Convaincu que le pays souffrait d’un dysfonctionnement de l’Etat, j’ai élaboré ce texte autour d’une révision en profondeur de l’échiquier institutionnel à travers, d’une part, le réajustement du pouvoir régalien qui devra être identifié comme quatrième dimension institutionnelle , et, d’autre part, des innovations tant au plan des trois autres institutions qu’au niveau régional, dans le contexte d’une assiette constitutionnelle inédite qui puisse assurer une pondération des pouvoirs, seule alternative pour renforcer, à la base, la souveraineté populaire et générer un nouvel Ordre moral imposant la prééminence de l’éthique, le règne de l’intégrité, du sens du devoir et de conscience dans la responsabilité et la gestion de la chose publique. Le 2 mai suivant, je franchis un pas de plus dans mon engagement politique et décidai de prendre date dans la Révision constitutionnelle. Je remis officiellement à la commission ad hoc, mon Mémorandum, de 17 pages, où, d’une part, je m’inspirais de la Refondation de l’Etat exprimée dans mon Manifeste, et, d’autre part, m’appuyais  sur la nouvelle conjoncture créée par ‘ le Printemps arabe’. Je le publiai, lui aussi, aussitôt après, sur Google (voir site correspondant : (http://memorandumrc.blogspot.com/).
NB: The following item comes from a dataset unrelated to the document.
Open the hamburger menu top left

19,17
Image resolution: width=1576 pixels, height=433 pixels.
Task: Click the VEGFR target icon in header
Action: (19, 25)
J’étais persuadé que la nouvelle Constitution allait insuffler au pays une réelle dynamique démocratique et le conduire sur une nouvelle voie. Mais bien que six de mes propositions se retrouvent, dans leur esprit, dans cette charte, j’ai voté contre cette dernière parce que la lettre n’y était pas. J’en donnerai les raisons dans un article qui suivra, à cet effet, ultérieurement. Comme conséquence aussi, j’ai décidé de tenir ce journal, en guise de Mémoires, pour renouer avec le Manifeste, et y consigner, accompagner et analyser l’évolution du pays, et au-delà éventuellement, et la rendre accessible, à temps, à la plus large frange possible de l’opinion publique, plutôt que de ressentir, un jour, le besoin de procéder, comme pour le Manifeste, par rétrospective qui m’avait nécessité beaucoup de temps de recherches et de réflexions.